In the first film, set in a candy-coloured Victorian England, she helped Colin Firth’s single dad master his unruly brood and find new love. The sequel plops Nanny down during the Second World War on Isabel’s (Maggie Gyllenhaal) rundown farm. Isabel’s husband is off at war, leaving her to struggle with her failing barley harvest, her three unruly children and her terrible English accent.
When two snooty cousins arrive from London, things get further out of hand – and who should arrive to set them straight with magical life lessons but Nanny McPhee? All five kids learn to work together, respect one another and appreciate the delights of digitally enhanced farm animals.
Thompson clearly approaches these movies as a chance to goof around under heavy makeup.
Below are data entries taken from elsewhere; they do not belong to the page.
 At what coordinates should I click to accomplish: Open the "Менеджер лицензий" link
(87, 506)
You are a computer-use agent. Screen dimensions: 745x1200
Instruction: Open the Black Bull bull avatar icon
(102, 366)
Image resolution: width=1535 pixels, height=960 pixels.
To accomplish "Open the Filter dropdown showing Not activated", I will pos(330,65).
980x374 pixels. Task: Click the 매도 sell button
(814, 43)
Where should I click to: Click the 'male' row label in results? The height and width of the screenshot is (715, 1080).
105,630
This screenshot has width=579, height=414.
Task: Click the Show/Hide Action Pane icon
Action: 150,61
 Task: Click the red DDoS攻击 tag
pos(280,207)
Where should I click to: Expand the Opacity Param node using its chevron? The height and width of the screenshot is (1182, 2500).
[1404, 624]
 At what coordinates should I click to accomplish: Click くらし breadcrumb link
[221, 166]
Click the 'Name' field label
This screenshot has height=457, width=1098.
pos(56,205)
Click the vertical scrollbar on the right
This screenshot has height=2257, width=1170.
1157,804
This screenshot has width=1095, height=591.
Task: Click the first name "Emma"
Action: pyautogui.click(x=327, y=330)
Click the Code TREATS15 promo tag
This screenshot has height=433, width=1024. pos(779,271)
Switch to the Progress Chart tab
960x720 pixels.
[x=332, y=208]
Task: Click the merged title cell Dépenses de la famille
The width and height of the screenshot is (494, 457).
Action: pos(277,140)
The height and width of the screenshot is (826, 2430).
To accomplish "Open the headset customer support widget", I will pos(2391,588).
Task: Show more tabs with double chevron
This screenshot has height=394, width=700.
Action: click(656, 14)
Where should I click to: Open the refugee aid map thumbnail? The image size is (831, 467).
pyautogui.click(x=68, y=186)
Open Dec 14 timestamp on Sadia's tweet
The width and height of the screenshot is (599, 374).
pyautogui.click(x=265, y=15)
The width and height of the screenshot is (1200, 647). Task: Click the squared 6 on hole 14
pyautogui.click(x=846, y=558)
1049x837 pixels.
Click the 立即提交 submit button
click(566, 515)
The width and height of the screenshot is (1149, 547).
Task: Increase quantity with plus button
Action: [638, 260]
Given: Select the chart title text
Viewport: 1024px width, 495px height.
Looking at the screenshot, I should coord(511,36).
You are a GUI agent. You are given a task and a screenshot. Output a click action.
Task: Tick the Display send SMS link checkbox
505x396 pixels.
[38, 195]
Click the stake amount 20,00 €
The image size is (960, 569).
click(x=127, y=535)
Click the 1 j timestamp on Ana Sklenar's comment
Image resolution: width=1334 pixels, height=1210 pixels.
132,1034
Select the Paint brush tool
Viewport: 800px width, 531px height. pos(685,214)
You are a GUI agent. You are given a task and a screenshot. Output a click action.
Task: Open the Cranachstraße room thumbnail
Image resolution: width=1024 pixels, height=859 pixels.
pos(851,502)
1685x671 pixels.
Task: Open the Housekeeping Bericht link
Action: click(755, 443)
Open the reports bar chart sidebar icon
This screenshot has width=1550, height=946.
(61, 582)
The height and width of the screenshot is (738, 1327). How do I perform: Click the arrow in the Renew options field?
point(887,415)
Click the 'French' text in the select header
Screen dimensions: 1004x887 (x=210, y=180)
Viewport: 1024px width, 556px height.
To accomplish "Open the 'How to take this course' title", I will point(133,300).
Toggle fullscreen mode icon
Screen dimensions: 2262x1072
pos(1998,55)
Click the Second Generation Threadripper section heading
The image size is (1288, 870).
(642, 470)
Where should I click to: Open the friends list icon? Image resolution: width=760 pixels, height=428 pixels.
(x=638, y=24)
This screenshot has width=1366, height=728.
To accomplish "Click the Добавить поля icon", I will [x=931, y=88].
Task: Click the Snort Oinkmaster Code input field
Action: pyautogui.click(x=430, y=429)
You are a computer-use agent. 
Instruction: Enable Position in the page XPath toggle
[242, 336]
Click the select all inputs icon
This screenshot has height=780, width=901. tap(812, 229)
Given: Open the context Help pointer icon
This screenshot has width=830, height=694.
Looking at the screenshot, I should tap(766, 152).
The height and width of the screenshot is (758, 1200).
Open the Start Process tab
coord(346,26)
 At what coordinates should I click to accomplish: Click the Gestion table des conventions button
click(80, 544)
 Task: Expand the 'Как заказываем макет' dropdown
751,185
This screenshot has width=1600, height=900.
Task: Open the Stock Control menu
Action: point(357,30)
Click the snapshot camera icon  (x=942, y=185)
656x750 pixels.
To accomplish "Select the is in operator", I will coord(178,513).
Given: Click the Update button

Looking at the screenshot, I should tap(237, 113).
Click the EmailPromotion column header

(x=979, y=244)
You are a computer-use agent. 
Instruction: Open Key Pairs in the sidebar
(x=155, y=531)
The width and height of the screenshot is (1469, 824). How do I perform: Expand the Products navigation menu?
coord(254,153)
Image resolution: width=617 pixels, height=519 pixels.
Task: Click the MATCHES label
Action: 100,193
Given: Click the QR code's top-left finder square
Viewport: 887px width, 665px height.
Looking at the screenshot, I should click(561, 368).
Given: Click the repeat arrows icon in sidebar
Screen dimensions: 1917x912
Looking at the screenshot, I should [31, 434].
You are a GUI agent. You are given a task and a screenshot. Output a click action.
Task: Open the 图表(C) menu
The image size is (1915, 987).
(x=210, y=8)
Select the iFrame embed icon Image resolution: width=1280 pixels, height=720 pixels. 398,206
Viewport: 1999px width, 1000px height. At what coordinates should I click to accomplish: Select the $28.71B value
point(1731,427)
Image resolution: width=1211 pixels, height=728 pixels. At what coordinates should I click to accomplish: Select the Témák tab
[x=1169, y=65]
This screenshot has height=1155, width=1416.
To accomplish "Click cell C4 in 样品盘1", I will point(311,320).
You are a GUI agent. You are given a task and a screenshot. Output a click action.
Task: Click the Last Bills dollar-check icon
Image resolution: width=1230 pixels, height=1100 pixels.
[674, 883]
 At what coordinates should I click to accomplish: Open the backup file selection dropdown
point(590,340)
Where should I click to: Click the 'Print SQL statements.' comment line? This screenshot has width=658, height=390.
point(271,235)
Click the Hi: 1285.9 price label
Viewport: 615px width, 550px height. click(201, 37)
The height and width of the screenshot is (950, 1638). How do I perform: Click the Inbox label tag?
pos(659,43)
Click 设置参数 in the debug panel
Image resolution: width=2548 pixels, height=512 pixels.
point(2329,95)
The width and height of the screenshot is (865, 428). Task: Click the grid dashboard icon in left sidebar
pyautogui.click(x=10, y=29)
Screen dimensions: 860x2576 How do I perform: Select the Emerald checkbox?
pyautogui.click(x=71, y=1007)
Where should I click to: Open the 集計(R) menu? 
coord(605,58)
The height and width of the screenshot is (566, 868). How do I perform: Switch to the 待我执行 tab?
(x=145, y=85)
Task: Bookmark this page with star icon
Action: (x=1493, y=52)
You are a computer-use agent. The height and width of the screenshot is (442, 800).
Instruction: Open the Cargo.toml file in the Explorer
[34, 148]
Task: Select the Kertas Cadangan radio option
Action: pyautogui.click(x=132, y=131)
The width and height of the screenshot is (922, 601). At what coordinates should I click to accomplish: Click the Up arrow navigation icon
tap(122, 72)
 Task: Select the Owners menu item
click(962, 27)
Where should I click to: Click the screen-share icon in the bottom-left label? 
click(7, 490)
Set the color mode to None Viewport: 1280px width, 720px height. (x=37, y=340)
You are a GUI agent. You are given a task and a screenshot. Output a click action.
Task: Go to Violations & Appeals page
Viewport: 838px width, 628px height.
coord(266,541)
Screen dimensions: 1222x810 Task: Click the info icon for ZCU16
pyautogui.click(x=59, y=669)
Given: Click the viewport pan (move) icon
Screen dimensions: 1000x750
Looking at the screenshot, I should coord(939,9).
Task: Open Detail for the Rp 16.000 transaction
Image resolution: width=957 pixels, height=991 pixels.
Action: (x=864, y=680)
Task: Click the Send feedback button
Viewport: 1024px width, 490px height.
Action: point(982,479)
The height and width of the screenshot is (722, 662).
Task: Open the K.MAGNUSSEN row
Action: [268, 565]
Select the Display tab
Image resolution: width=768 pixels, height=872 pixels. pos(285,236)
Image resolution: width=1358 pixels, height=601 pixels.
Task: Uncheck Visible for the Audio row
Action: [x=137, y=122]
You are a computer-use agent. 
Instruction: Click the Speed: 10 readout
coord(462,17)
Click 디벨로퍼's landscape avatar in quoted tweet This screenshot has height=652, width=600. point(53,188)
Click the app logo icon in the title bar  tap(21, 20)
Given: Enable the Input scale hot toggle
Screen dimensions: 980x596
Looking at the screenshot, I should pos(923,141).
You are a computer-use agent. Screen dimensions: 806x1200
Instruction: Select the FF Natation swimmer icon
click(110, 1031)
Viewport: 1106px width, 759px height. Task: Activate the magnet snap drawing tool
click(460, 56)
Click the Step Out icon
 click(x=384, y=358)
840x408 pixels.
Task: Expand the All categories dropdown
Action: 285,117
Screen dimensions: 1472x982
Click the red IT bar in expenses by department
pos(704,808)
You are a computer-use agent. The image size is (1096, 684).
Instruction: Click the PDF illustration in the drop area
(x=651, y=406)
As in the first movie, her character is introduced as a warty, potato-nosed, snaggletoothed hag who loses those features as the children learn to appreciate her. She also finds excuses to sneak odd little witticisms into the dialogue, like a casual threat to steal someone’s kidneys.
Small children will enjoy the parade of CG critters, including the most adorable baby elephant since Dumbo, and their parents can be amused by the parade of famous faces.
Maggie Smith and a Harry Potter co-star who shall not be named turn up in cameos, Bill Bailey appears as a chipper farmer, and Rhys Ifans makes a play for Tim Curry’s fussy villain career as Isabel’s duplicitous brother-in-law.
It may be disposable entertainment, but it’s still entertaining.